With political unrest, the economic activity in Pakistan is weakening further. Depressingly bleak outlook of the global economy compound worries of the country’s business class that desperately wishes for economic recovery and for the political chaos to end but not militarily.

In Pakistan, inflation is currently skyrocketing, the external sector is under grave stress, currency value is eroding, and recent floods and their fallouts drowned whatever was left of hope. The monetary tightening and curbs on imports posed new challenges for businesses.

The annual inflation rate hiked to 27.3 per cent from 9.5pc last year and 5.8pc in 2018 — the last election year. The net foreign exchange reserves with the State Bank of Pakistan stood at $7.9 billion on 4th November 2022, barely sufficient to finance 40 days of the import bill.

Hard currency is short in supply, and the Pakistani rupee was trading at Rs227.5 last Friday in the open market. It was Rs171 the same week a year back and 134 in the second week of November 2018.

‘The chance of consensus in the current environment is low so most of the hope is centred around handouts’

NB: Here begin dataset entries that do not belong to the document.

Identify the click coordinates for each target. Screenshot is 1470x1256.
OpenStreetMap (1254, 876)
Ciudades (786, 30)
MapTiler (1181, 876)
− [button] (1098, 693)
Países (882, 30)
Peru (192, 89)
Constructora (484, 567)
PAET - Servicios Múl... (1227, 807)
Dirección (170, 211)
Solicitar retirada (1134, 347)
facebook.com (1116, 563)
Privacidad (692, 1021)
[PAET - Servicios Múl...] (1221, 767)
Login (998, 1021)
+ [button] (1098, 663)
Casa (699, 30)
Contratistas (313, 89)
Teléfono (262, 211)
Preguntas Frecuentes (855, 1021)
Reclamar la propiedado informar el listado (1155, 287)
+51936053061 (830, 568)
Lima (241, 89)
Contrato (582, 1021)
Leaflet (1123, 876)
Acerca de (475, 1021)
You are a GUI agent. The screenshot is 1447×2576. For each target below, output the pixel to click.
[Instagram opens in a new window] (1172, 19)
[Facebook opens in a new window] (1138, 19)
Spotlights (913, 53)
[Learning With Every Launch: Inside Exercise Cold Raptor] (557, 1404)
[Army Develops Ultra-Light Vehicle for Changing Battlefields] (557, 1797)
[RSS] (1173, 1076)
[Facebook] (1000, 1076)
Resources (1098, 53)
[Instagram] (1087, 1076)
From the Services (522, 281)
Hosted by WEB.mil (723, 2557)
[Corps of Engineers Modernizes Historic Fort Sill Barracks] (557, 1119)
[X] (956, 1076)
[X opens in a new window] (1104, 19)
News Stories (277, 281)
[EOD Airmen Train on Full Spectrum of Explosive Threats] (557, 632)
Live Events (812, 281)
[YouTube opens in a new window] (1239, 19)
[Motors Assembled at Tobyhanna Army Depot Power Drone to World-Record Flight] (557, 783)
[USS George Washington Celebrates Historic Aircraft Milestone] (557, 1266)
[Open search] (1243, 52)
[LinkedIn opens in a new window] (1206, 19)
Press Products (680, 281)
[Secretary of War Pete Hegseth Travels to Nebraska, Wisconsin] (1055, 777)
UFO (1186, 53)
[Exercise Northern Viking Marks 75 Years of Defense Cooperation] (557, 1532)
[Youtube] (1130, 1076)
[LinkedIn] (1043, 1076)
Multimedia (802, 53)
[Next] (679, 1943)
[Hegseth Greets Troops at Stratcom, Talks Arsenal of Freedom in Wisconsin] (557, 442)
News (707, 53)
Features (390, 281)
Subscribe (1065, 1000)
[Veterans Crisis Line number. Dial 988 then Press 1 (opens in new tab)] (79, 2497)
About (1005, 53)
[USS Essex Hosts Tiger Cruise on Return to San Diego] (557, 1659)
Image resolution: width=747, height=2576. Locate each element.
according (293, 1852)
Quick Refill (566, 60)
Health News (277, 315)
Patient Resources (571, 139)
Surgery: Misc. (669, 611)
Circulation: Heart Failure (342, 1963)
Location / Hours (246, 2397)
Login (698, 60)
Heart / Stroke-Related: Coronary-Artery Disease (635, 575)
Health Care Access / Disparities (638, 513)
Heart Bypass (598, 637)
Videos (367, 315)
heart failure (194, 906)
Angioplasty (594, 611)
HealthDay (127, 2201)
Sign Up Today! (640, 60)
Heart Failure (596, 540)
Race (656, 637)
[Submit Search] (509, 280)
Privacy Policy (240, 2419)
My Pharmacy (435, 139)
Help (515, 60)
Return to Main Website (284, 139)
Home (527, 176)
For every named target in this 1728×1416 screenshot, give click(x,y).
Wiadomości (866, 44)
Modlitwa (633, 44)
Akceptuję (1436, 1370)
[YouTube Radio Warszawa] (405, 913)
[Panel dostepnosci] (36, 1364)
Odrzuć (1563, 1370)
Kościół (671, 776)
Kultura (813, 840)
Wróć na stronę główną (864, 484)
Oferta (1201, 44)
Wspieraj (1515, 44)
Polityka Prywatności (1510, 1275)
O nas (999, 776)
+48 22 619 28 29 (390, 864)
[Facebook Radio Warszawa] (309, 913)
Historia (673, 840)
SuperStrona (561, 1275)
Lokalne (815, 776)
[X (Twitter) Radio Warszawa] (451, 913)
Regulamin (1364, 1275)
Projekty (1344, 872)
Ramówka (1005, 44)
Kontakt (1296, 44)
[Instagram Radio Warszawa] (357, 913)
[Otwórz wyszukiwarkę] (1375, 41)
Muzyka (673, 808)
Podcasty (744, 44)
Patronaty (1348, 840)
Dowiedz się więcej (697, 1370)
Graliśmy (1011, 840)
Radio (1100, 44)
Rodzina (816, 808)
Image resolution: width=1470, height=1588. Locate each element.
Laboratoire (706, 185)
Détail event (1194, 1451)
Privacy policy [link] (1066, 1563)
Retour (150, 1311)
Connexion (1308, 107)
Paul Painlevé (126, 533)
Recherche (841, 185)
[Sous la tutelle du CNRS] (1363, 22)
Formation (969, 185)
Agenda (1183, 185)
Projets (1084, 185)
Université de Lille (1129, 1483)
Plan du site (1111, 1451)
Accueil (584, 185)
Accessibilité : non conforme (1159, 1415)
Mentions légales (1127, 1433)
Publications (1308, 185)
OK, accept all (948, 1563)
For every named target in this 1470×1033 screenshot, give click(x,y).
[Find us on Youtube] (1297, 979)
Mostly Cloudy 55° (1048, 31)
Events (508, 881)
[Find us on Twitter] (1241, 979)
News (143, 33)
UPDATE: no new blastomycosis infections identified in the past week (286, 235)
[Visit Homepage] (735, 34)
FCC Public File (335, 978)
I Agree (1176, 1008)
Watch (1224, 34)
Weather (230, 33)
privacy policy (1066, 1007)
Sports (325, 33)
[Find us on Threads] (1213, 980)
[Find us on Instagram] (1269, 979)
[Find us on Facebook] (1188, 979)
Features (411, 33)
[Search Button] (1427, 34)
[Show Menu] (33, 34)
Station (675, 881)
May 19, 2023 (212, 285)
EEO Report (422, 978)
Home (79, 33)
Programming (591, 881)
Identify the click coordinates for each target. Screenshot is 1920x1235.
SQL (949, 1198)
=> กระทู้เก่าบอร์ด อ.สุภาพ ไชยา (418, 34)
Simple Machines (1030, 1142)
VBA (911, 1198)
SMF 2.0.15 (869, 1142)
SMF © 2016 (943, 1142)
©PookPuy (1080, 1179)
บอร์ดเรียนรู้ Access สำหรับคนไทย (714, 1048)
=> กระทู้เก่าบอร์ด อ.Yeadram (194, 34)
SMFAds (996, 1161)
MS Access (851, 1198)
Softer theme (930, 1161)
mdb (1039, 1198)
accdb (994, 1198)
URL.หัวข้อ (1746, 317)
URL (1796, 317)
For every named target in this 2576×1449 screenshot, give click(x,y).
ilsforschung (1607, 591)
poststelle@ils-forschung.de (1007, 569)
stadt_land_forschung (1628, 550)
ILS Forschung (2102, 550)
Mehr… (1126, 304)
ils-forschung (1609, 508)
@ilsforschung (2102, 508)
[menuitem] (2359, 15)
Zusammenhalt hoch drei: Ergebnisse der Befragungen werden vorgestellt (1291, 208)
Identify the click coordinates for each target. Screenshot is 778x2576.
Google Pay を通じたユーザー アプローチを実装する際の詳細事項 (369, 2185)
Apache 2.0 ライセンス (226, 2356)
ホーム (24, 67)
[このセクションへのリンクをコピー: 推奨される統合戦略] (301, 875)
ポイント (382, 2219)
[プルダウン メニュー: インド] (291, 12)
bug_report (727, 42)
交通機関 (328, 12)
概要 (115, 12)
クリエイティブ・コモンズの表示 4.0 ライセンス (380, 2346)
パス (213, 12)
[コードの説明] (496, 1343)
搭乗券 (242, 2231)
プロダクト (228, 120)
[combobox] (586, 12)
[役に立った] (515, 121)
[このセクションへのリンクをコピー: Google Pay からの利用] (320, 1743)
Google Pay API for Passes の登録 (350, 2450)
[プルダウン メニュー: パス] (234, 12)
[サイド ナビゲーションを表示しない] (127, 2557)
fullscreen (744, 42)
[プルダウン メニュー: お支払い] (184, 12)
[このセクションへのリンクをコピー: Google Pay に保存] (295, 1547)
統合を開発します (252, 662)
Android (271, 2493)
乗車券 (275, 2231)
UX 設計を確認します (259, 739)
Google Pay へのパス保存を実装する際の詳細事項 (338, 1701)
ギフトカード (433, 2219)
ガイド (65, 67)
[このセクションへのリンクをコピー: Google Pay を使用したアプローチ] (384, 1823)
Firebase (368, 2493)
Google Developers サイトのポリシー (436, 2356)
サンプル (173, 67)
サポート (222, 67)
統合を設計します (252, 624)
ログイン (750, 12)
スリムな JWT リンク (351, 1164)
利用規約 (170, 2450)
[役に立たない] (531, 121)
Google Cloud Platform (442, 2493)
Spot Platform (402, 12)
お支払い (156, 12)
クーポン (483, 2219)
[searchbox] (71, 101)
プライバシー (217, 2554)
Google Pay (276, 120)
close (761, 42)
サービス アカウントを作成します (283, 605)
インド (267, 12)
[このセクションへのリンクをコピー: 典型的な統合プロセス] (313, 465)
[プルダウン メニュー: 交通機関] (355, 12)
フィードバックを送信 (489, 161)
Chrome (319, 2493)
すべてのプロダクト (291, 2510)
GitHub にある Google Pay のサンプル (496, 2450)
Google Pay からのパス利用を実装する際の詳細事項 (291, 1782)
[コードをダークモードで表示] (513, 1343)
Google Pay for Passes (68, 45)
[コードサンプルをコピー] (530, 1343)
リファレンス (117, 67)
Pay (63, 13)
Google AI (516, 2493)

Prime Minister Shehbaz Sharif projected total losses from floods of over $30bn. To top it all, the lingering political unrest consumes the government’s attention leaving the public and businesses by themselves to face the music.

The business elite that detested democracy for the longest time in Pakistan shared their anxieties. But this time, they wanted political solutions within the confines of the constitution, all for the greater good of the country.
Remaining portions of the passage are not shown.